- _Instructions to follow_
Render the listing, from the line containing "Image resolution: width=1346" through the end of the listing, as a Markdown table with the columns Index and Entry, one row per line and blank lines omitted. Exclude the pictures from the table.

(Word and element location data)

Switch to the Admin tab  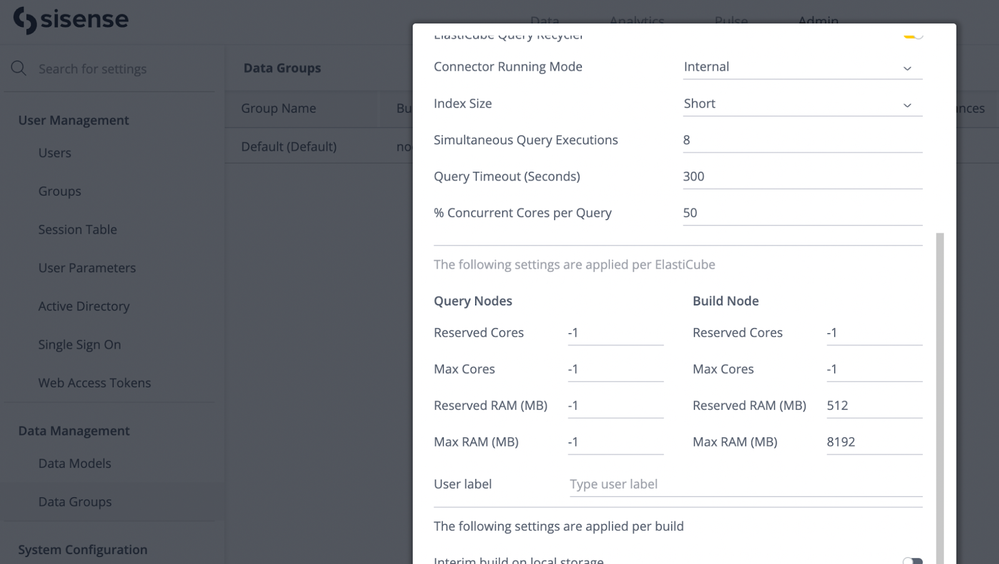pos(818,20)
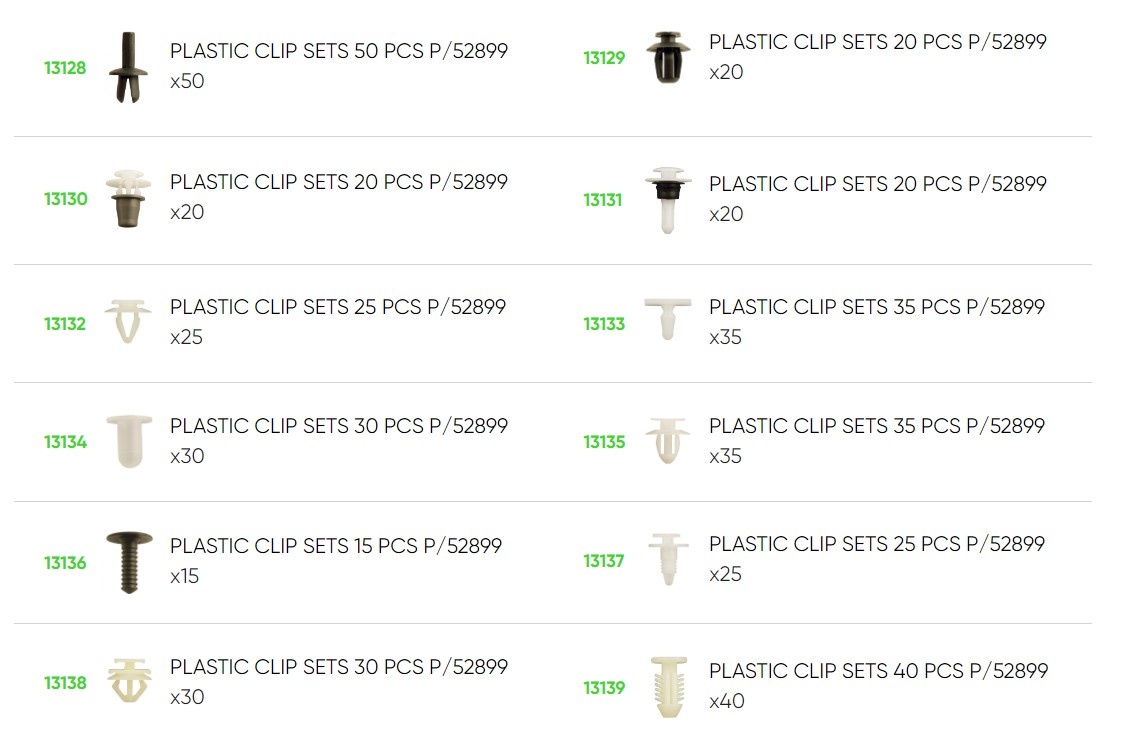Click the white clip picture for 13132

coord(128,321)
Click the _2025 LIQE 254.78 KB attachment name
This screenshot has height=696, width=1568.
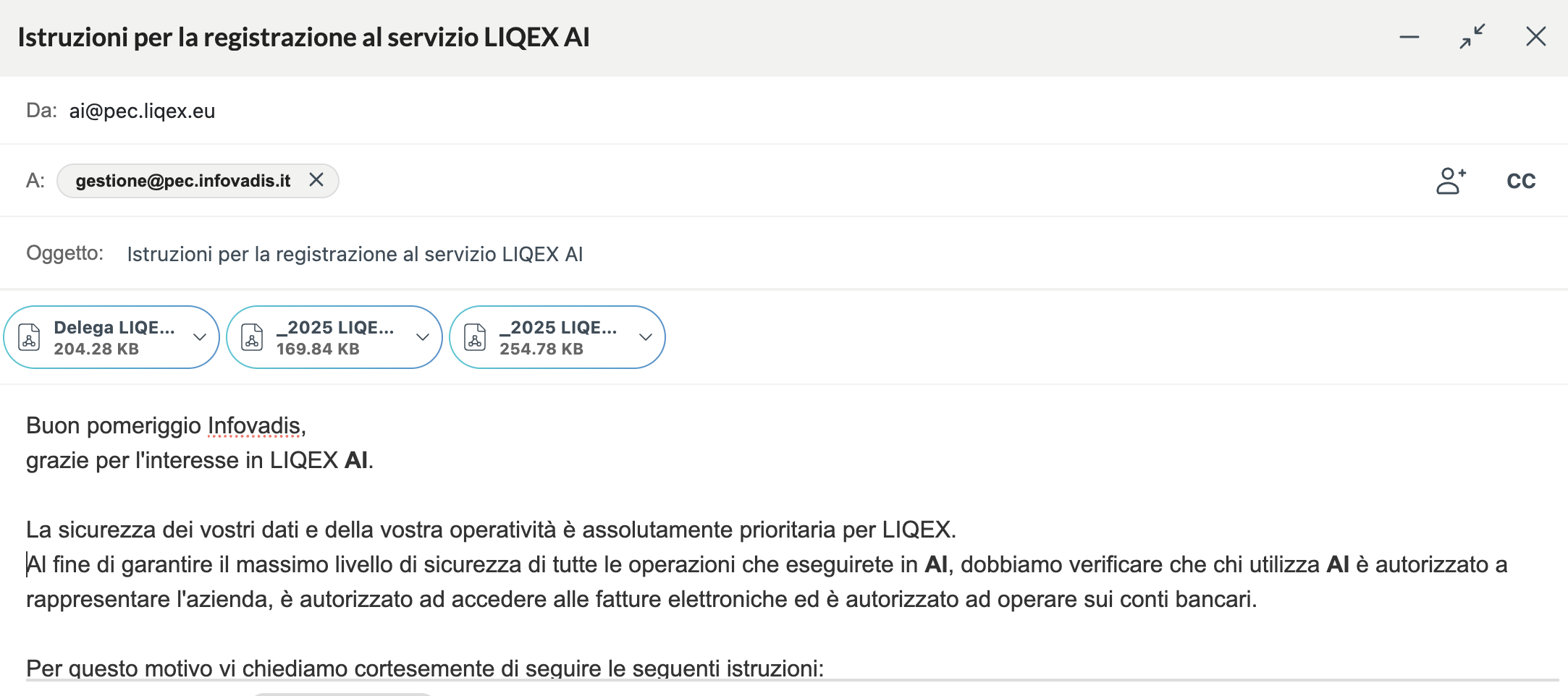(x=558, y=328)
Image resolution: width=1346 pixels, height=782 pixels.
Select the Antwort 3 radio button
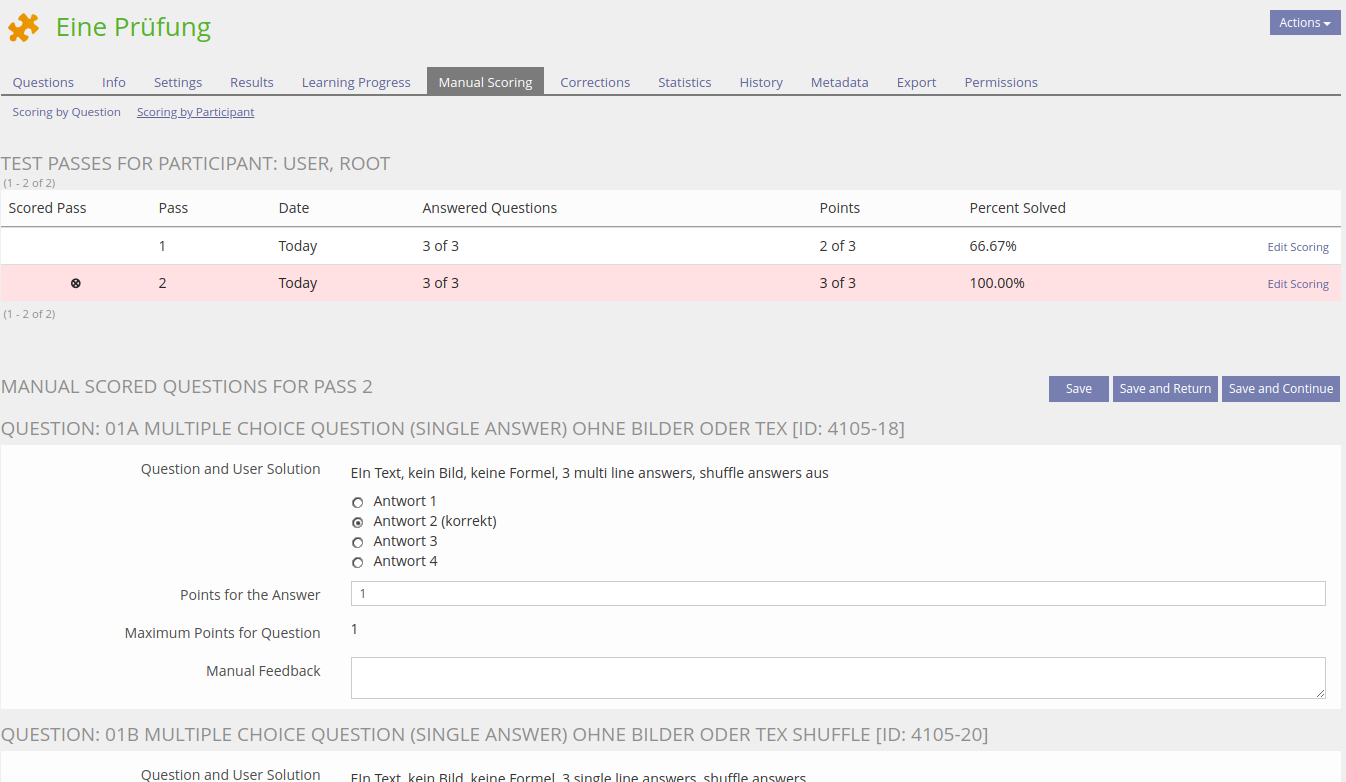(x=358, y=542)
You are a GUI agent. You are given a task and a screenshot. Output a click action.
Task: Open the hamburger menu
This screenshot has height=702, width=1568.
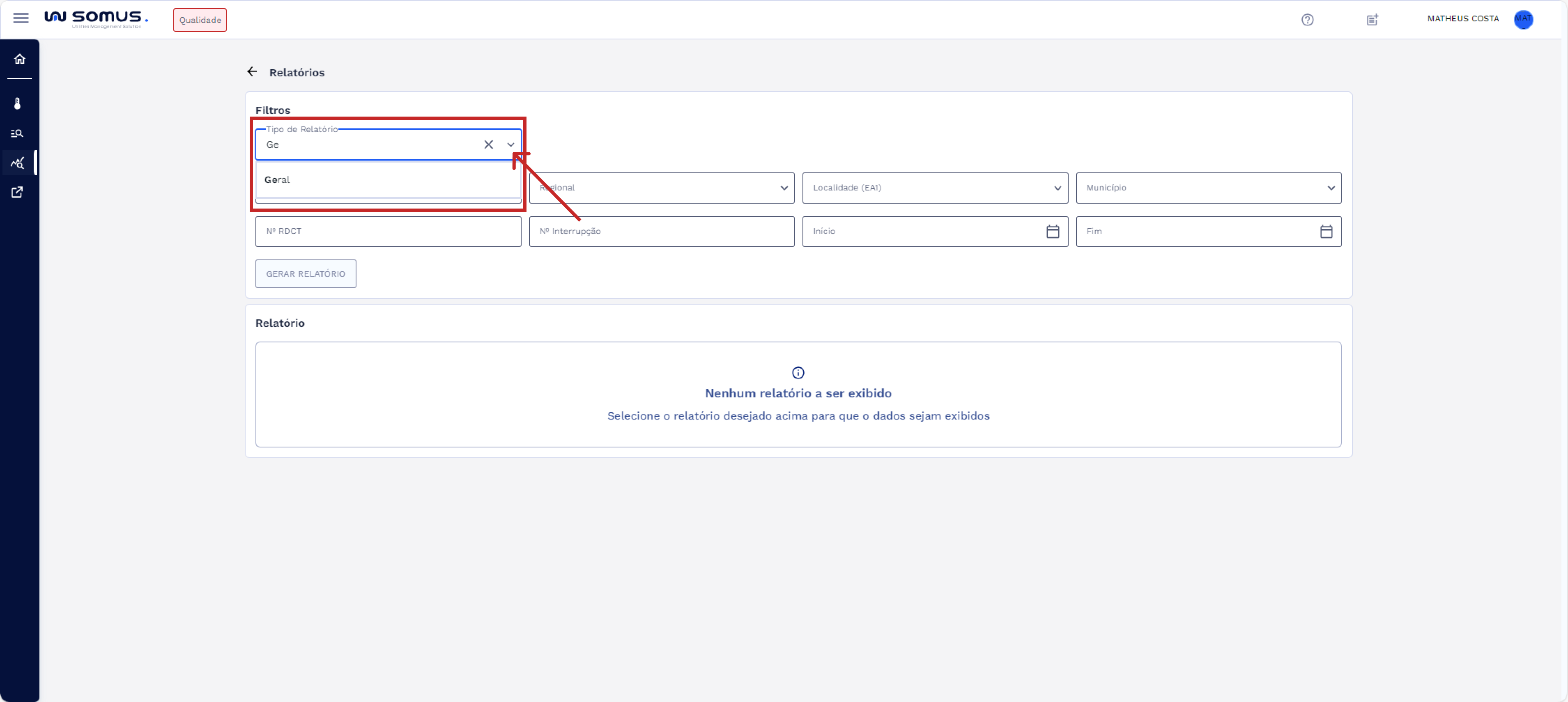click(x=21, y=18)
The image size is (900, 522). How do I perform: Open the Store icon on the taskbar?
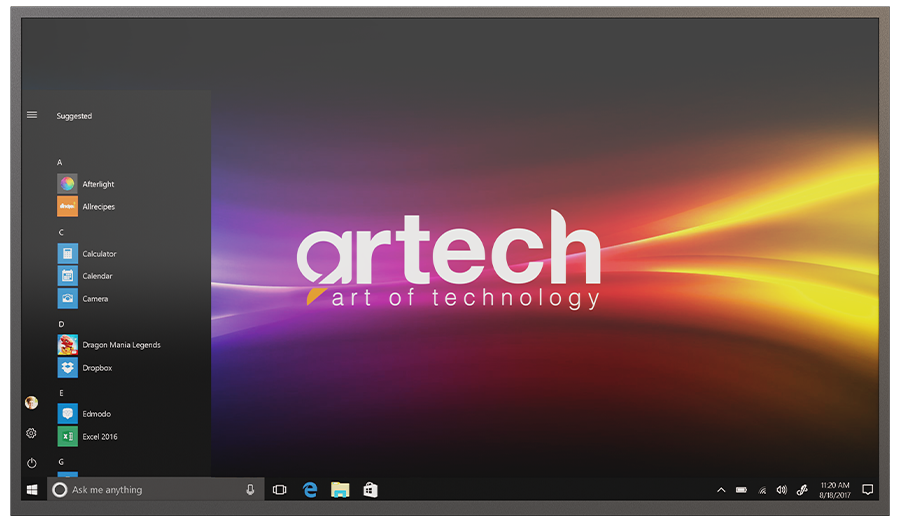pyautogui.click(x=370, y=489)
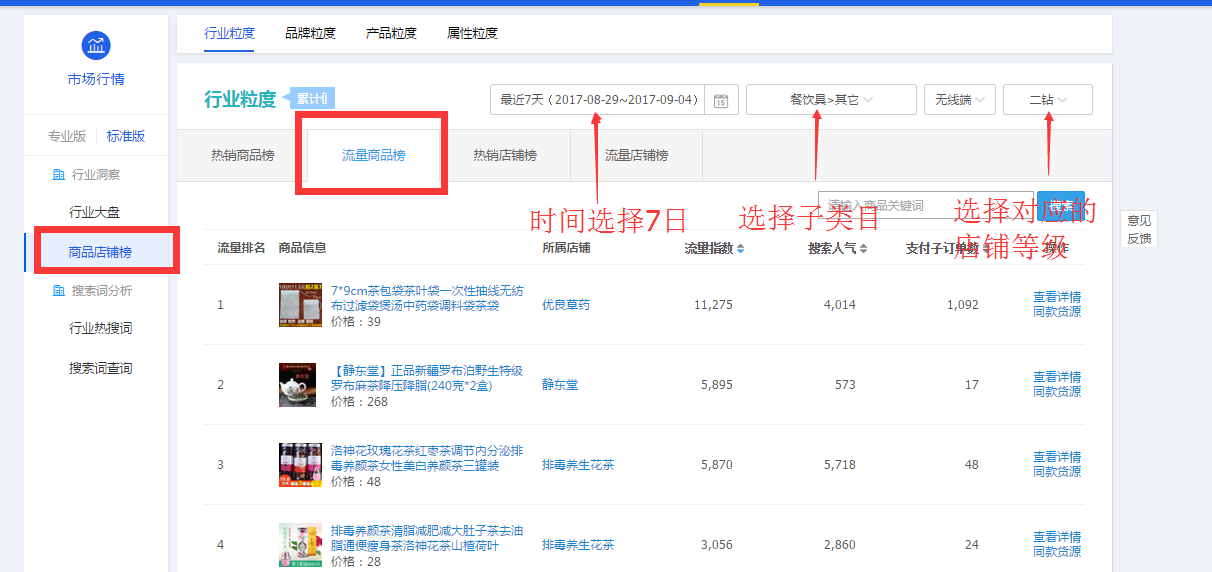Expand the 餐饮具>其它 category dropdown

pos(831,100)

- _Expected answer_
| Index | Entry |
|---|---|
| 1 | Image resolution: width=1346 pixels, height=782 pixels. |
| 2 | Select the Antwort 3 radio button |
| 3 | (x=358, y=542) |
| 4 | You are a GUI agent. You are given a task and a screenshot. Output a click action. |
| 5 | Task: Open the hamburger menu |
| 6 | This screenshot has height=702, width=1568. |
| 7 | click(x=21, y=18) |
| 8 | The image size is (900, 522). How do I perform: Open the Store icon on the taskbar? |
| 9 | pyautogui.click(x=370, y=489) |
| 10 | Expand the 餐饮具>其它 category dropdown |
| 11 | pos(831,100) |